What needs to be done
Examine each line of the data, and copy the ones containing "Given".

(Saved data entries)
┌──
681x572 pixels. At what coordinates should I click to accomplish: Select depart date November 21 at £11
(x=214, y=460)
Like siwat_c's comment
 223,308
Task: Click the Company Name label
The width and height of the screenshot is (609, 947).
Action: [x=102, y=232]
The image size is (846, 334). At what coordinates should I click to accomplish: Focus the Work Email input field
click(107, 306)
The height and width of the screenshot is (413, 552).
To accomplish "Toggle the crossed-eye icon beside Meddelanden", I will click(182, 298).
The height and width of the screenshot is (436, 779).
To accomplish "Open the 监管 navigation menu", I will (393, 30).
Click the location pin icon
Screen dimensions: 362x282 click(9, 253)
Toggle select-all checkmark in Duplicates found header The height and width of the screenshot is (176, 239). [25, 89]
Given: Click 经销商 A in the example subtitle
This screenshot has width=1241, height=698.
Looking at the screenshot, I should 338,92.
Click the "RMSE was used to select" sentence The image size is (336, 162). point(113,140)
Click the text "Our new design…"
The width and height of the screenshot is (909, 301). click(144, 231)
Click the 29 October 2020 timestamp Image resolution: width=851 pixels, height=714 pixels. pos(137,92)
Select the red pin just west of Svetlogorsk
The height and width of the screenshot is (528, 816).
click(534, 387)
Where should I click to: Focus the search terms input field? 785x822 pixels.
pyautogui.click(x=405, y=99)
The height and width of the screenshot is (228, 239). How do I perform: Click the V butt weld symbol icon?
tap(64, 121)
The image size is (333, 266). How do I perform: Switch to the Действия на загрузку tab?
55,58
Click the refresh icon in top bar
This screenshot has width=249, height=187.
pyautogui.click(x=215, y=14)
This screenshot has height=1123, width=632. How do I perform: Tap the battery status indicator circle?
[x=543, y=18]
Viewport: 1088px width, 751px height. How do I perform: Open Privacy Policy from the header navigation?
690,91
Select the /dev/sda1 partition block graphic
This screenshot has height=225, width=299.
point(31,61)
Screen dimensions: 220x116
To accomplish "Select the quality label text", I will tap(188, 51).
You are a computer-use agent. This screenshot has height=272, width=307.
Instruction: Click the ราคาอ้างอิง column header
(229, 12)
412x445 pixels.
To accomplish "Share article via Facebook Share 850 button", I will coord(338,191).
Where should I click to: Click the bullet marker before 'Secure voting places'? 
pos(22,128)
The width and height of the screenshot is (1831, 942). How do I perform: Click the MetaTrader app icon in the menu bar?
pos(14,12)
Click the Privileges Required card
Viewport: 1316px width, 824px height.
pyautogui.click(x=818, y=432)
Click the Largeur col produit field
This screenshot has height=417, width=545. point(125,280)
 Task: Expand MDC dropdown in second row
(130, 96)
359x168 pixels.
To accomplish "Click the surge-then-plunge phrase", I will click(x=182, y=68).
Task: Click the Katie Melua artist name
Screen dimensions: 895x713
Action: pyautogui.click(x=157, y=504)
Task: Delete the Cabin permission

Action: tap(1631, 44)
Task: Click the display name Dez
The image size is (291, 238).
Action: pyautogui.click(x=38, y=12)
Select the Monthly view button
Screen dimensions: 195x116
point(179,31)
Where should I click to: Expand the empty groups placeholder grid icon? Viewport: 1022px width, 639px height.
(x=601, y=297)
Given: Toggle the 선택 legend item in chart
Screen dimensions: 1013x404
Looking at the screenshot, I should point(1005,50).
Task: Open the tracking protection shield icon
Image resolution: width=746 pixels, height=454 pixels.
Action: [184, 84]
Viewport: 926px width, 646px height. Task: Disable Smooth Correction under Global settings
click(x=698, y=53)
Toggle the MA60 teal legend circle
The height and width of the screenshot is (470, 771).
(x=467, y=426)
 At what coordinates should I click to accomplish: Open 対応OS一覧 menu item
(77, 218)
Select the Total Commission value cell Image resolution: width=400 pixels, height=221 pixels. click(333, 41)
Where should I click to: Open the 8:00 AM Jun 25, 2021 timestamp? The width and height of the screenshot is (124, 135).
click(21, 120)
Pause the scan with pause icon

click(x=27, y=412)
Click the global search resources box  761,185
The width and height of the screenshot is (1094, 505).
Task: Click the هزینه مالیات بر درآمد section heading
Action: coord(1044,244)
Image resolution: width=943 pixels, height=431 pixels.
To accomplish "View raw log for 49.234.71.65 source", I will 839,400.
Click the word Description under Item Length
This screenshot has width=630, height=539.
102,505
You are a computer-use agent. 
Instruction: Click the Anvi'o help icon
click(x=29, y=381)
└──
Solution
Given: Click 经销商 A in the example subtitle
Given: Toggle the 선택 legend item in chart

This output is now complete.